Properties of the OLS Estimator
Although linear regression is a very simple model that may not always be appropriate for the data, it has some very nice properties. To start, if we take the (conditional) expectation of \( \hat{\beta} \), we get the following result. Note that I’m using vector notation here, for simplicity:
\[E(\hat{\beta} | X) = (X^T X)^{-1} X^T E(y|X)\] \[= (X^T X)^{-1} X^T E( X\beta + \epsilon |X)\] \[= (X^T X)^{-1} X^TX E(\beta|X) + (X^T X)^{-1} X^TX E(\epsilon|X)\] \[E(\hat{\beta} | X) = E(\beta|X) + E(\epsilon|X) = \beta\]The last result comes from the OLS definition (X is orthogonal to the error term). What we’ve just shown here is that the OLS estimate is unbiased, meaning that on average, the estimated value will be equal to the true value of the coefficient(s). Unbiasedness is one of the most desirable properties an estimator can have.

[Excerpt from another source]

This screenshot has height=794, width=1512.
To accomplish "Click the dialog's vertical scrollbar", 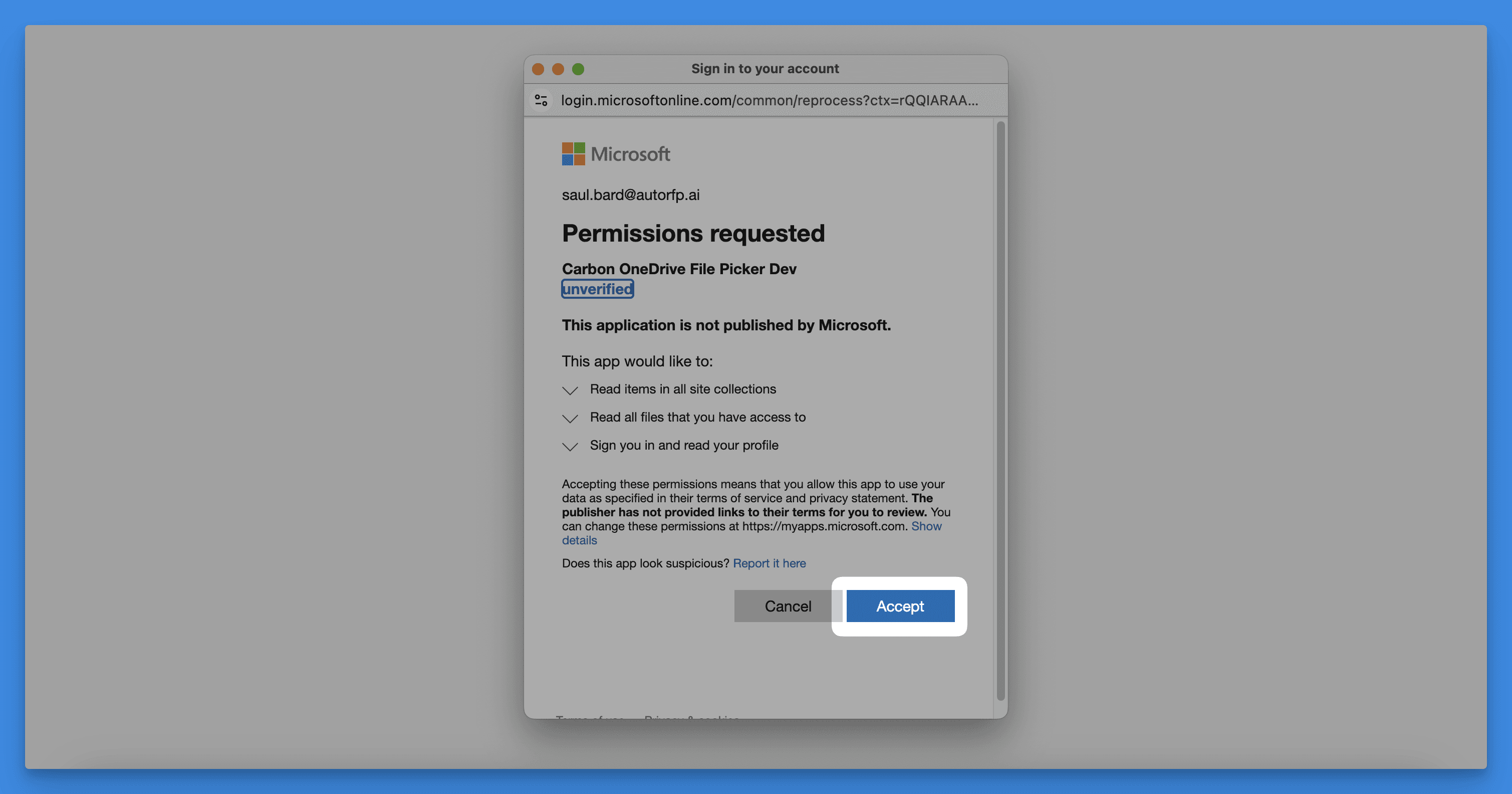I will point(1000,411).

Another closely related property is called consistency. Generally speaking, an estimator is consistent if, as our sample grows infinitely large, the estimator converges in probability to the true value. In more casual terms, consistency is a guarantee that if we get enough data, our estimator will be perfect. Although I will not prove it here, the OLS estimator is, in fact, consistent (I encourage you to try and show this yourself).
Other Extensions
The reason OLS is considered ‘ordinary’ is because there are several extensions to the basic model above, that can greatly improve the ability of regression to predict. The list I show is not exhaustive, but these are considered key extensions. I may write separate posts on one or more of them at a later date.

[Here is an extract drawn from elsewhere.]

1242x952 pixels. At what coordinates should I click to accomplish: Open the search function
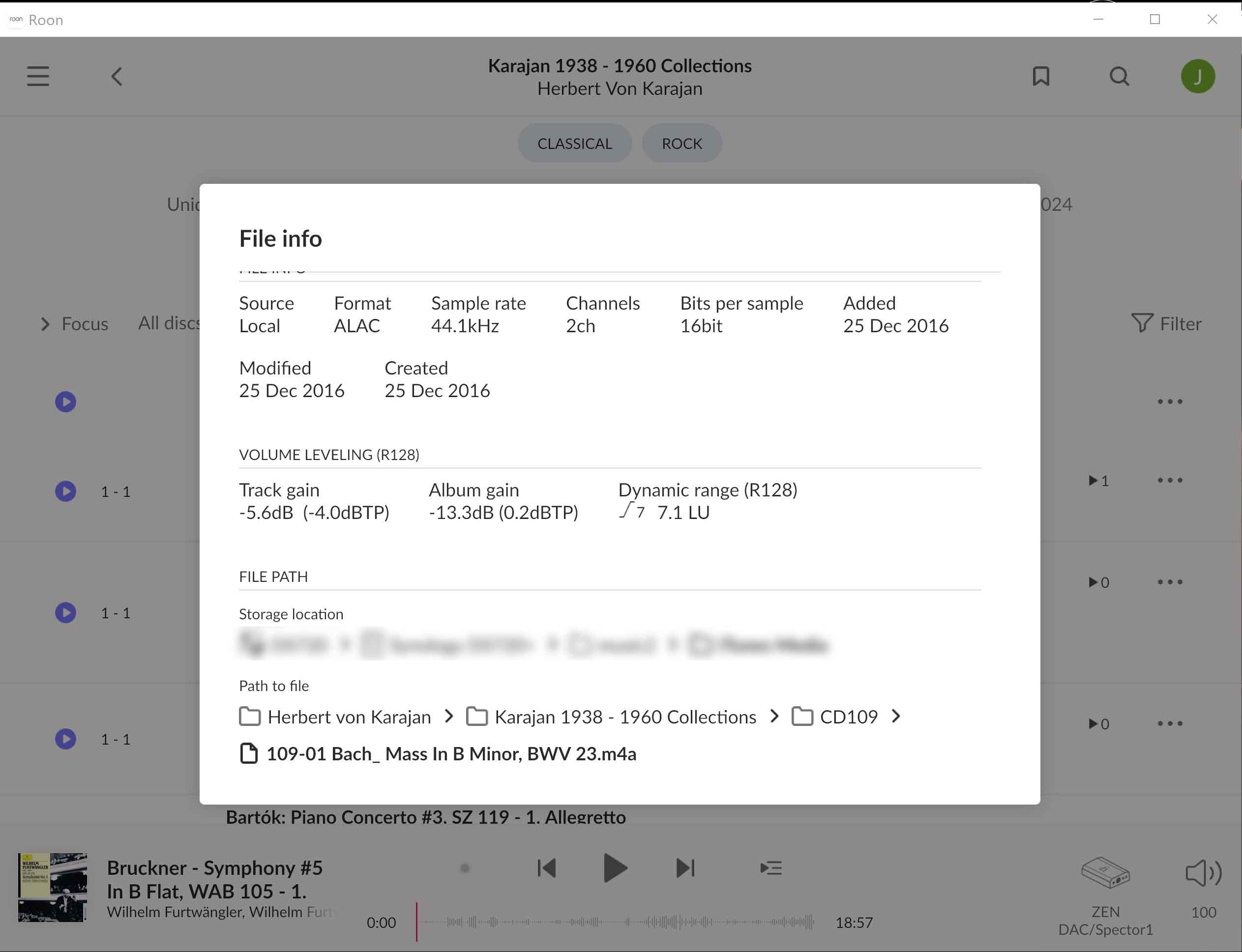click(1120, 76)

1. Weighted Least Squares In the above formulation, we assumed that each of our n data observations was equally important. Thus, we gave their errors equal weight in our minimization problem. Under weighted least squares, we can include a matrix of weights that premultplies the design matrix to upweight certain observations relative to others. The solution is very similar to OLS.
2. Generalized Least Squares Another assumption we made above was that our errors were independent, meaning they were uncorrelated. In practice, this assumption does not always hold. Generalized Least squares accounts for this possibility by rescaling the residuals before they are squared and added. This estimator can also be used to account for heteroskedasticity (non-constant variance of the errors).

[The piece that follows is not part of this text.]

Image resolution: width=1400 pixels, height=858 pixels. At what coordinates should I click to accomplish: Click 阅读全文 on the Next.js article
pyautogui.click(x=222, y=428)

3. Non-linear Least Squares This is another generalization where, although we still minimize the sum of squared errors, we no longer assume the prediction-response relationship is linear. Since the solution in this case is often not available in closed form, numerical methods are often used to iteratively optimize the error surface.
4. Regularized Regression How do we avoid extremely large coefficients? One option is to minimize LS error subject to a constraint on the total sum of the parameters (coefficients) of the model. This is called regularization, and in some cases, it can also be used for model selection. What we usually do is add to the LS equation by including a penalty term, which increases in the size of the parameters. By minimizing this new equation, we force the parameters on the unimportant variables to shrink.
Further Reading
-
From a practical perspective, the text Extending the Linear Model with R by Faraway is a great option.
-
For an economic perspective, and a great treatment of the extension I discuss, you can’t go wrong with the first 3 or 4 chapters of Econometric Theory and Methods by MacKinnon and Davidson.
-
The classic Intro to Statistical Learning with R by Hastie et al. also has a great regression section.